| Extract |

------------------------------------------------------------

I am having serious trouble getting to sleep, despite sometimes feeling so exhausted that I think I might faint.

Back story, looking after a friend who had an organ transplant, he's a delight and I am so happy to have him around, though he's on pretty heavy medication and the steroids he has to take are getting reduced every 2 weeks, he tries his best but he's just much more agitated, super sensitive and the moods change a lot, it takes much more of a toll on him than on me, and he's suffering from not being able to sleep (which does not help when steroids are reduced) now for some odd reason (possibly nerves) I have problems going to sleep or having a deep and restful sleep. Being a continent away from my other half and my pets (my beloved girlie is going through hip surgery and I am away) doesn't make things easier. Biggest worry is that with the sleep deprivation I might become irritable (not good if somebody is going through steroid withdrawal) or I might mess up some meds because it's hard to focus when you're constantly tired.

I tried about everything when it comes to natural stuff (no dairy products though as I am lactose intolerant), I'm having tons of physical exercise to tire me out (in fact so much that I buffed up), so melatonin is something I have used before when changing time zones a lot - would it be an idea to induce sleep? Tried teas, herbal remedies, baths, more physical exercise, meditation, CDs....

Bone tired most of the time but unable to sleep... Any ideas what to do? Might give melatonin another try the only problem I have with it is that I can't seem to shake the slight daze for hours after I wake up.

Oh and before I forget it, anybody who doesn't have an organ donor pass - please think about it, if you would have an accident or a condition where you need a transplant - don't you think it would be fair to be willing to give what you hope you should be given?




VanessaChaland -> RE: Not being able to sleep (5/1/2012 3:28:02 AM)

Lol.




LadyPact -> RE: Not being able to sleep (5/1/2012 3:49:38 AM)

I've heard that a lot of folks have success taking melatonin.  I don't happen to be one of them.  It may very well work for you since your lack of sleep is probably due to the factors that you describe in your post.  You could always defuse the morning fuzz by adding a B complex vitamin, if it isn't already part of your routine.

------------------------------------------------------------

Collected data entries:
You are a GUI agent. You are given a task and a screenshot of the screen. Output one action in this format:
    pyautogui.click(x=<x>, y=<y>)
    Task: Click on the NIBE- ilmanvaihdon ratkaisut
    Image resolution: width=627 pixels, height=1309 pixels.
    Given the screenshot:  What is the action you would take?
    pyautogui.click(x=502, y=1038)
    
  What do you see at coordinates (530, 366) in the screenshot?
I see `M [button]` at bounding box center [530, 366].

------------------------------------------------------------

| Exercise objective |
In the text on sleeplessness, turn the paragraph that begins "I tried about everything" into a short bulleted list that keeps its main facts.

| Solution for this problem |
- Has tried nearly every natural remedy, but no dairy products because of lactose intolerance
- Exercises a great deal to get tired, enough to have bulked up
- Has used melatonin before when changing time zones often and asks whether it could help induce sleep
- Has tried teas, herbal remedies, baths, more exercise, meditation and CDs